The entries below contain pictures, which are to be left out; write out exactly, and only, the lines from the line with "Given: Select the" up to and including the line with "Toggle the Section View display".

Segment Start: Supplied material

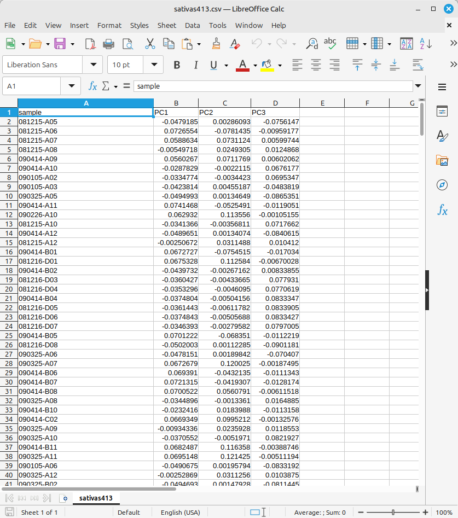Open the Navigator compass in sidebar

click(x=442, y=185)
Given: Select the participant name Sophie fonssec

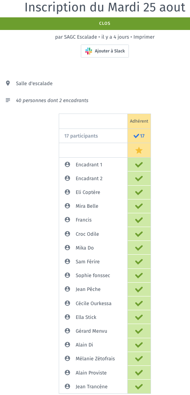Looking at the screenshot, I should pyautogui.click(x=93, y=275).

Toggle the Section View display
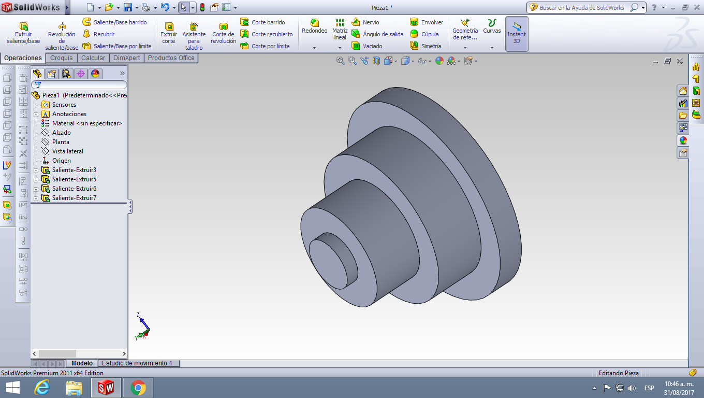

Segment End: Supplied material
Segment Start: Supplied material

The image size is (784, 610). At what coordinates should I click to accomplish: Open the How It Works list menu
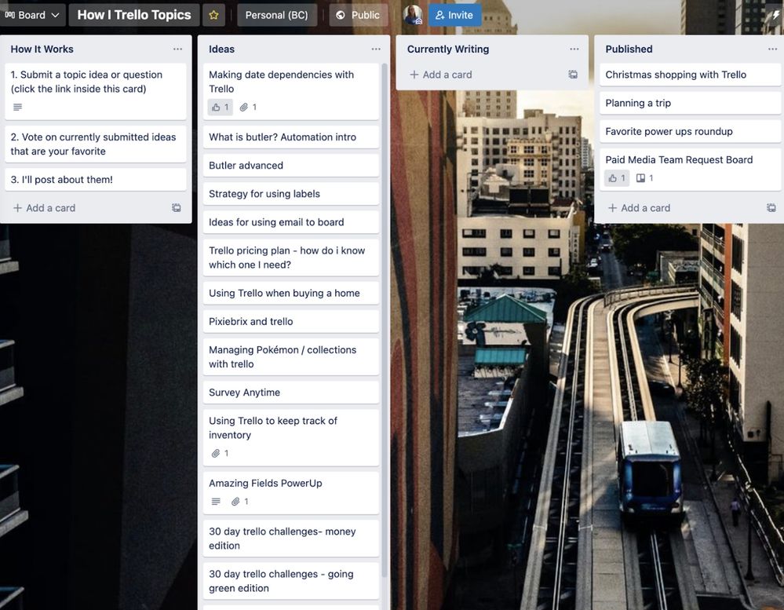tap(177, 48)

Segment End: Supplied material
Segment Start: Supplied material

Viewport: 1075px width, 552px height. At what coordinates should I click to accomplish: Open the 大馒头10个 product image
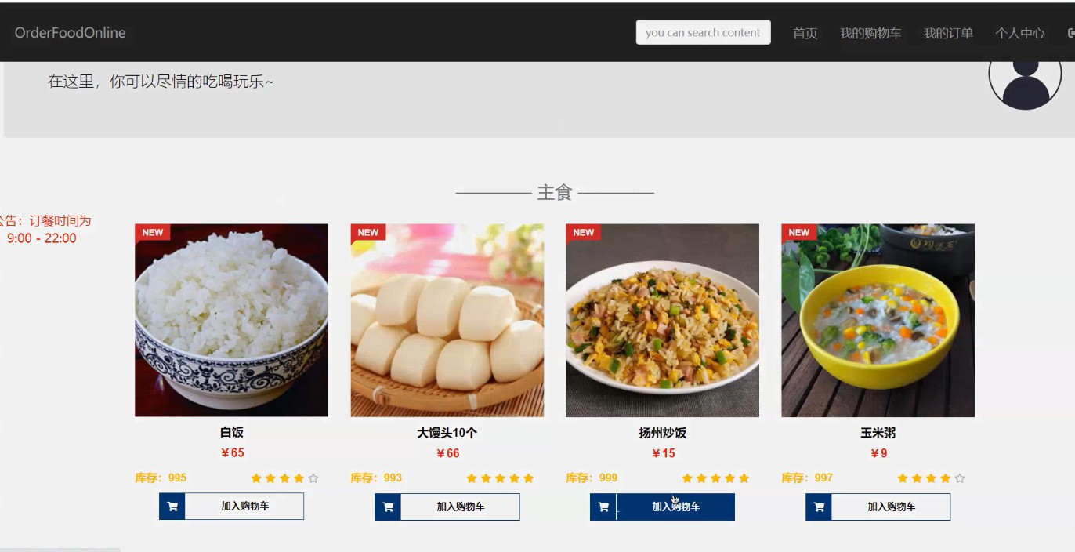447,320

Segment End: Supplied material

▸ The answer
Given: Select the participant name Sophie fonssec

Looking at the screenshot, I should pyautogui.click(x=93, y=275).

Toggle the Section View display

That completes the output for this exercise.